((

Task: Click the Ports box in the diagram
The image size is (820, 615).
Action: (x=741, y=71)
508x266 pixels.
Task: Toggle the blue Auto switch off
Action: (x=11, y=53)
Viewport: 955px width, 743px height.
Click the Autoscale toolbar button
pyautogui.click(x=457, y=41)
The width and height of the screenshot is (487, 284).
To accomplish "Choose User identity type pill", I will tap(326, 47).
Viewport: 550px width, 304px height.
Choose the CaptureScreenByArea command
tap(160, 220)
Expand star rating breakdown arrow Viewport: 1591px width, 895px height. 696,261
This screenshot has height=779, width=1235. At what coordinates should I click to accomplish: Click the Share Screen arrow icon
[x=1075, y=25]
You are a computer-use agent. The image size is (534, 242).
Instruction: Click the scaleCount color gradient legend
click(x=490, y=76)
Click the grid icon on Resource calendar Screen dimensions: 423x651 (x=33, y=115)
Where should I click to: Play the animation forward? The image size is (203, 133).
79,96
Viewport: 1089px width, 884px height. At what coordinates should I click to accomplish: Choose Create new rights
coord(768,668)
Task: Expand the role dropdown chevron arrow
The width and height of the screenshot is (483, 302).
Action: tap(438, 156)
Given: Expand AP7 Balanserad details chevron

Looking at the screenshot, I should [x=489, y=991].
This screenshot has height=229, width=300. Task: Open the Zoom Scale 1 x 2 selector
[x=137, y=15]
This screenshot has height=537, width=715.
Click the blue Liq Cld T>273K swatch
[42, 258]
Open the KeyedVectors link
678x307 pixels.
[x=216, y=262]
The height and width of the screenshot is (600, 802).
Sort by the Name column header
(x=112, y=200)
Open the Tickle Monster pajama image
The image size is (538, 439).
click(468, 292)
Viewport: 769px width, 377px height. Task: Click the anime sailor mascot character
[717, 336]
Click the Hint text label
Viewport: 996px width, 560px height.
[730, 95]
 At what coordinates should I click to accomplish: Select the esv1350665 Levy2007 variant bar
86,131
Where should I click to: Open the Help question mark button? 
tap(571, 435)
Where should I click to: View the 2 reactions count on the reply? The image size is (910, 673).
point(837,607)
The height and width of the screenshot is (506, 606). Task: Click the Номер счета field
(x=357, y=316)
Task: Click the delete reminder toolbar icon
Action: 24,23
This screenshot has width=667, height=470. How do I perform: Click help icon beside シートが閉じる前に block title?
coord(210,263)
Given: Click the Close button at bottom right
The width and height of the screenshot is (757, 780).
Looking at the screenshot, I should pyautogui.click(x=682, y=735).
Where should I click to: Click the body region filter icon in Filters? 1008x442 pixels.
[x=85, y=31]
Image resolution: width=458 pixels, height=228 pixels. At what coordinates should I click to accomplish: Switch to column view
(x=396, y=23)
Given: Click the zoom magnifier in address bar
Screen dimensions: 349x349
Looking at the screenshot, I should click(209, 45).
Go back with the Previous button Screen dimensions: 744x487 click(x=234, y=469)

))

§ **EXERCISE GOAL**:
Whatever appears in the data above must be copied word for word.

§ **TASK ANSWER**:
Task: Click the Ports box in the diagram
The image size is (820, 615).
Action: (x=741, y=71)
508x266 pixels.
Task: Toggle the blue Auto switch off
Action: (x=11, y=53)
Viewport: 955px width, 743px height.
Click the Autoscale toolbar button
pyautogui.click(x=457, y=41)
The width and height of the screenshot is (487, 284).
To accomplish "Choose User identity type pill", I will tap(326, 47).
Viewport: 550px width, 304px height.
Choose the CaptureScreenByArea command
tap(160, 220)
Expand star rating breakdown arrow Viewport: 1591px width, 895px height. 696,261
This screenshot has height=779, width=1235. At what coordinates should I click to accomplish: Click the Share Screen arrow icon
[x=1075, y=25]
You are a computer-use agent. The image size is (534, 242).
Instruction: Click the scaleCount color gradient legend
click(x=490, y=76)
Click the grid icon on Resource calendar Screen dimensions: 423x651 (x=33, y=115)
Where should I click to: Play the animation forward? The image size is (203, 133).
79,96
Viewport: 1089px width, 884px height. At what coordinates should I click to accomplish: Choose Create new rights
coord(768,668)
Task: Expand the role dropdown chevron arrow
The width and height of the screenshot is (483, 302).
Action: tap(438, 156)
Given: Expand AP7 Balanserad details chevron

Looking at the screenshot, I should [x=489, y=991].
This screenshot has height=229, width=300. Task: Open the Zoom Scale 1 x 2 selector
[x=137, y=15]
This screenshot has height=537, width=715.
Click the blue Liq Cld T>273K swatch
[42, 258]
Open the KeyedVectors link
678x307 pixels.
[x=216, y=262]
The height and width of the screenshot is (600, 802).
Sort by the Name column header
(x=112, y=200)
Open the Tickle Monster pajama image
The image size is (538, 439).
click(468, 292)
Viewport: 769px width, 377px height. Task: Click the anime sailor mascot character
[717, 336]
Click the Hint text label
Viewport: 996px width, 560px height.
[730, 95]
 At what coordinates should I click to accomplish: Select the esv1350665 Levy2007 variant bar
86,131
Where should I click to: Open the Help question mark button? 
tap(571, 435)
Where should I click to: View the 2 reactions count on the reply? The image size is (910, 673).
point(837,607)
The height and width of the screenshot is (506, 606). Task: Click the Номер счета field
(x=357, y=316)
Task: Click the delete reminder toolbar icon
Action: 24,23
This screenshot has width=667, height=470. How do I perform: Click help icon beside シートが閉じる前に block title?
coord(210,263)
Given: Click the Close button at bottom right
The width and height of the screenshot is (757, 780).
Looking at the screenshot, I should pyautogui.click(x=682, y=735).
Where should I click to: Click the body region filter icon in Filters? 1008x442 pixels.
[x=85, y=31]
Image resolution: width=458 pixels, height=228 pixels. At what coordinates should I click to accomplish: Switch to column view
(x=396, y=23)
Given: Click the zoom magnifier in address bar
Screen dimensions: 349x349
Looking at the screenshot, I should click(209, 45).
Go back with the Previous button Screen dimensions: 744x487 click(x=234, y=469)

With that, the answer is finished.